The biggest challenge facing low-income people with HIV is that new housing is not frequently available. Section 8 housing lottery waitlists are incredibly long. Housing Opportunities for People With AIDS (HOPWA), though a crucial resource during the AIDS crisis, have had dramatically less turnover as AIDS mortality rates have dropped. Low turnover is a good thing, but it also means that fewer HOPWA homes have become available, even as rents rise throughout the city. Finally, though the city requires new development to have a percentage of affordable units, many people with HIV are on fixed incomes and unable to qualify for these units.

“They’re really discounted,” Dr. Blum acknowledges. “But you have to prove that your income is 2.5 times the monthly rent, which disqualifies most of my patients right off the bat because they are on fixed incomes of $700/month.”

Bruce found his current place by walking on foot up and down neighborhoods near the clinic, recognizing that a similar search would not have been possible when he was debilitated months earlier. “It’s not that the only affordable places to live are in Aurora or Arvada,” Bruce says, “but that there are more affordable places to choose from there. If you want affordable housing, you have to put in the work to find it. That means being the first person to contact the lessee, and the best way to do that is on foot.”

Access to care is vital for people with HIV, but it’s also key for all populations disproportionately affected by the disease. While Denver has committed to 90-90-90 treatment targets by 2030, Colorado Health Institute explains that, “without access to care, people are less likely to know their HIV status and less likely to receive proper treatment if they are diagnosed, both of which increase the risk of transmission.” Denver Health is to be applauded for relocating its clinics to serve a broader geographical range, but the City and County of Denver must recognize how gentrification and rising rents have reduced access to care by scattering members of the queer community, making them more vulnerable to HIV-infection, sickness, poverty, and homelessness.

Members of the queer community can still support the most vulnerable among us.
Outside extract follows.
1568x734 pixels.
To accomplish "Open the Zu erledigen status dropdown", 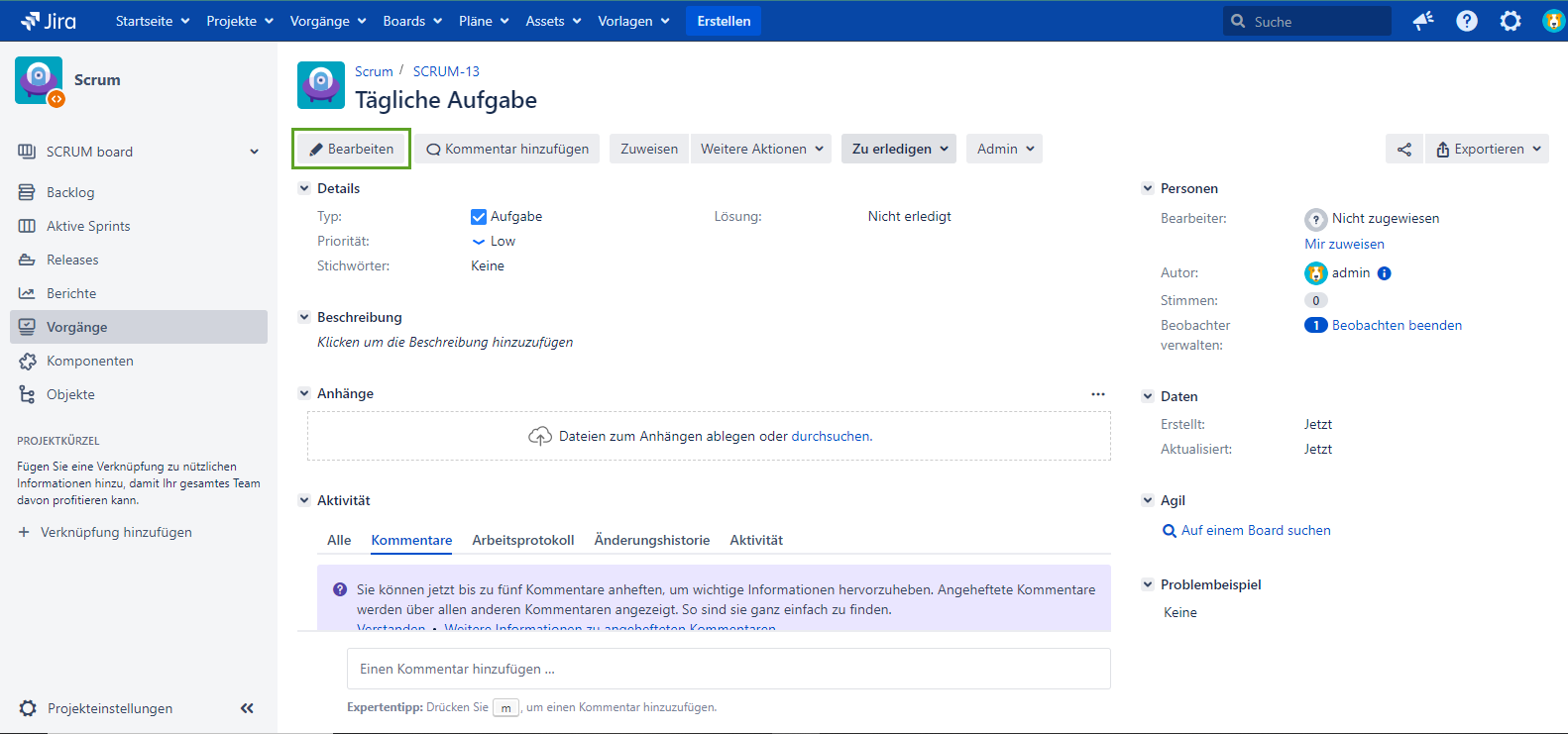I will (x=899, y=150).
For some, that could mean providing your friends or acquaintances a place to stay while they search for housing near health clinics. For others, it may mean donating to health and housing organizations to ensure they can continue providing services around the city. For landlords, it means not raising your rents just because the market says you can. For all of us, it means advocating for City and County of Denver policies that recognize, value, and protect the interests of all citizens.